> [Prompt 1]:
Answer these questions from the article, each on its own line.
(a) In what year did the museum acquire the bust?
(b) Which auction house did the museum acquire the piece from?
(c) Who is believed to have noticed the piece in the museum collection toward the end of 2019?
> [Prompt 2]:
Decide whether each statement agrees with the article. Answer yes or no, and quote the words that decide it.
(a) The museum acquired the bust at an auction in 1967.
(b) The museum knows how the bronze entered the private collector's collection.
(c) The Charity Commission must consent before the bust can be returned.
> [Prompt 3]:
Rewrite the passage of the article starting at "It is thought" and ending at "the Indian authorities.", substituting "statue" for "piece".

> [Extracted text]:
The University of Oxford's Ashmolean Museum has announced plans to return a 500-year-old bronze statue of a Hindu saint to India, following the receipt of a request through the country's high commission in London.
The bust of the 16th century poet and saint Tirumankai Alvar was acquired by the museum at an auction in 1967, and the consent of the Charity Commission will be required for it to be returned.
It is thought that the piece may have been looted from southern India at some time centuries ago, but the museum website says it was acquired from Sotheby's auction house in good faith.
"According to the Sotheby's catalogue, the bronze was sold by the private collector, Dr J R Belmont (1886-1981). We currently have no indication of how the bronze entered his collection and we continue to investigate the provenance with the support of the Indian high commission," the museum said.
An independent scholar is believed to have noticed the piece in the museum collection toward the end of 2019 and alerted the Indian authorities.

> [Data excerpt]:
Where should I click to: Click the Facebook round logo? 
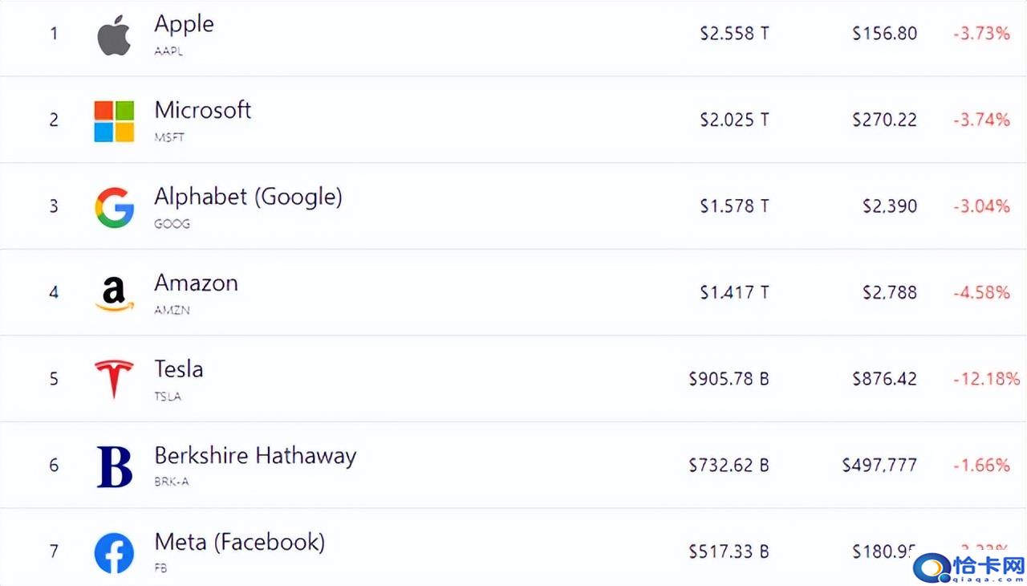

> [Task answer 1]:
(a) 1967
(b) Sotheby's
(c) An independent scholar

> [Task answer 2]:
(a) Yes: "acquired by the museum at an auction in 1967"
(b) No: "We currently have no indication of how the bronze entered his collection"
(c) Yes: "the consent of the Charity Commission will be required for it to be returned"

> [Task answer 3]:
It is thought that the statue may have been looted from southern India at some time centuries ago, but the museum website says it was acquired from Sotheby's auction house in good faith.
"According to the Sotheby's catalogue, the bronze was sold by the private collector, Dr J R Belmont (1886-1981). We currently have no indication of how the bronze entered his collection and we continue to investigate the provenance with the support of the Indian high commission," the museum said.
An independent scholar is believed to have noticed the statue in the museum collection toward the end of 2019 and alerted the Indian authorities.